Climate Sunday: The Riskiest?


The riskiest places aren't always obvious, but some of them have already demonstrated vulnerability in the face of storms they have already experienced. And fire and drought also matter. You would not understand how the places most subject to experiencing climate change are also the places most likely to vote against politicians who would not do  anything for climate change unless you understood the saturation of political propaganda

Investing in fossil fuels is jobs and money and success and capitalism and why would you not want these things, you Commie? 
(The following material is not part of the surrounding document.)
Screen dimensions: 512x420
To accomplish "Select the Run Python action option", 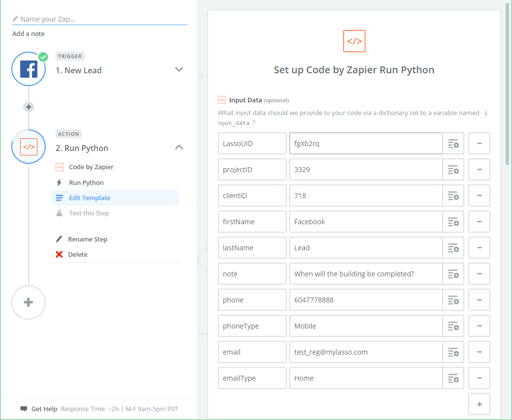I will [x=86, y=182].
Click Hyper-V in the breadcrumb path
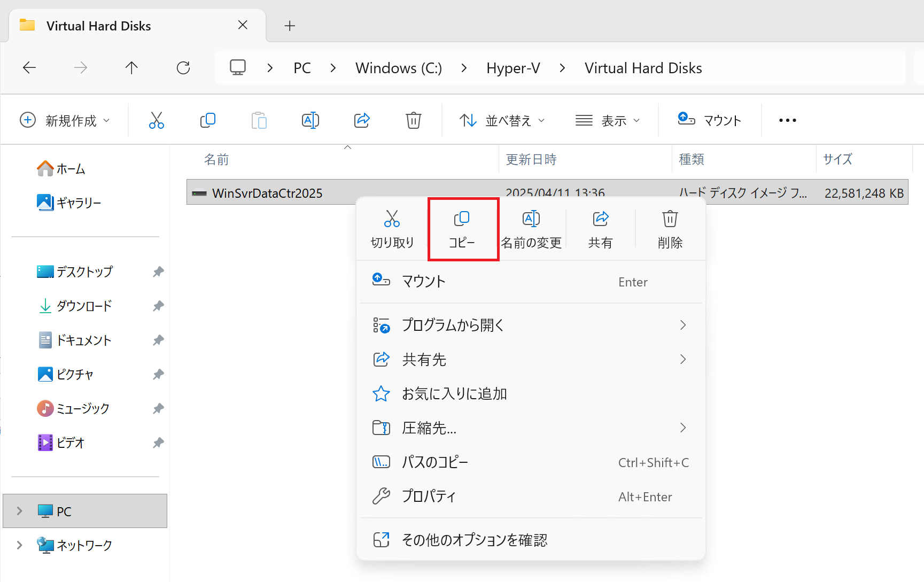 point(513,68)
But it's dumb. We sometimes use the idea of a frog in boiling water. The frog doesn't know how fucked he is because it's slow and steady--and the damage climate change is doing is mostly slow and steady. 


To understand that climate activism is risky and the stakes are localized and also globalized, let's talk about a forest defender who was killed for trying to prevent the death of a forest to create a "cop city".  We can know climate change is real and police brutality is real. We can understand how an activist becomes noxious to the local authorities--but so much that they are murdered?  It involves money--and happens more than we like to think. It's kind of the reason I look askance at the idiots who throw soup and stuff at museum pieces. Yeah. you get your 15 minutes of fame for pretending to do shit for the climate. But you will never be murdered by Amazonian loggers for realizing that they are chainsawing the lungs of the planet. Not that you need to to be effective. But also, you look stupid, and this is not a movement that needs stupid people. 
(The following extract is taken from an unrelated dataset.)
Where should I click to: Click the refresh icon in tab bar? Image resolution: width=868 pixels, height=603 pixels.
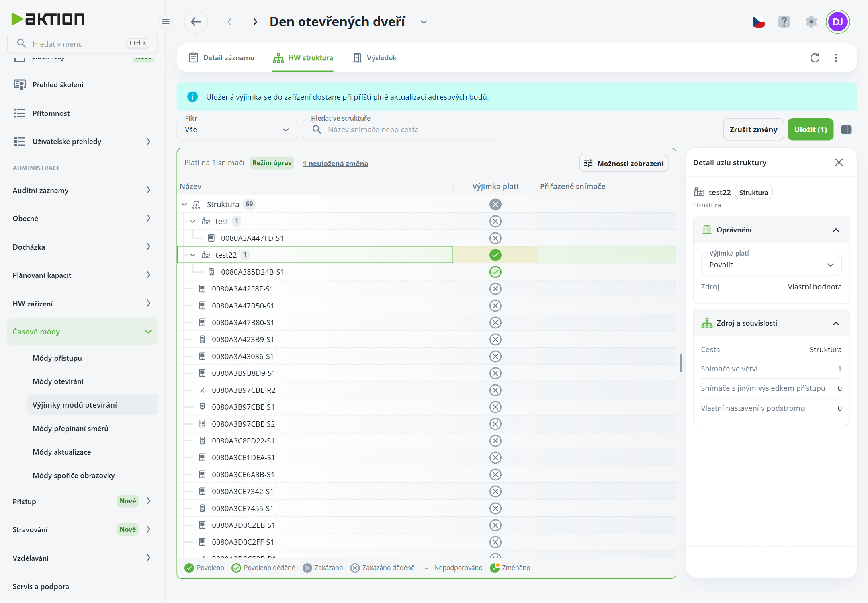click(x=815, y=58)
We need wild and untrammeled places.  We need to not profane the wilderness with cop cities or to drill more or whatever. We need places that aren't polluted, dumped in or on, where we aren't planning developments for more people, where we have nature just existing, 

But the meta conversation where we drastically stop fossil fuel consumption and try to stop the hemorrhaging we will experience as climate change starts to fuxxor us over the things we already let slide?  We still somehow aren't ready. How? Haven't we seen floods enough, desertification enough, tragedies enough? 

We humans are optimists in order to survive, but I think it has skewed our understanding of what we need to do to survive the anthropogenic nightmare we have started. We can talk about risk, and it seems unreal. Even as all around us we experience things that are not what they used to be.  Things that should feel like the beginning of the end of us if we don't make changes. 



2 comments:

Ten Bears said...

The place to start is in recognition that the atmosphere, the thin layer of no longer potentially toxic gasses we live in enveloping the only ball of rock we know of we can live on, does not recognize the boundaries of "nation/states" ...

Vixen Strangely said...

Yeah, when I hear elected officials blow off action on regulating carbon by saying "well India doesn't do " this that and the other or "Well China can pollute...." That isn't the point. Figure out a way to get them into compliance--because there isn't any place that isn't going to be fucked. People who are making plans to retire to the Orkney Islands because of latitude and lack of relative human congestion (today) don't realize the land mass will be reduced, noticeably, by sea level rise and erosion, during their lifetimes. And that near polar latitudes in general will become target destinations for people escaping increasingly unlivable conditions.

People talk about silver linings, but a planet where coffee grows in New England states or Greenland hosts amber waves of grain means North Africa can't sustain life. Where the fertile crescent civilization came out of isn't fertile anymore, and with that comes a lot of human misery.

I want to live a long time, but if my old age overlaps with watching penguins go extinct, or whatever, it's not acceptable. I don't live anywhere near the natural habitat of penguins. Still and all, I consider them a part of my problem.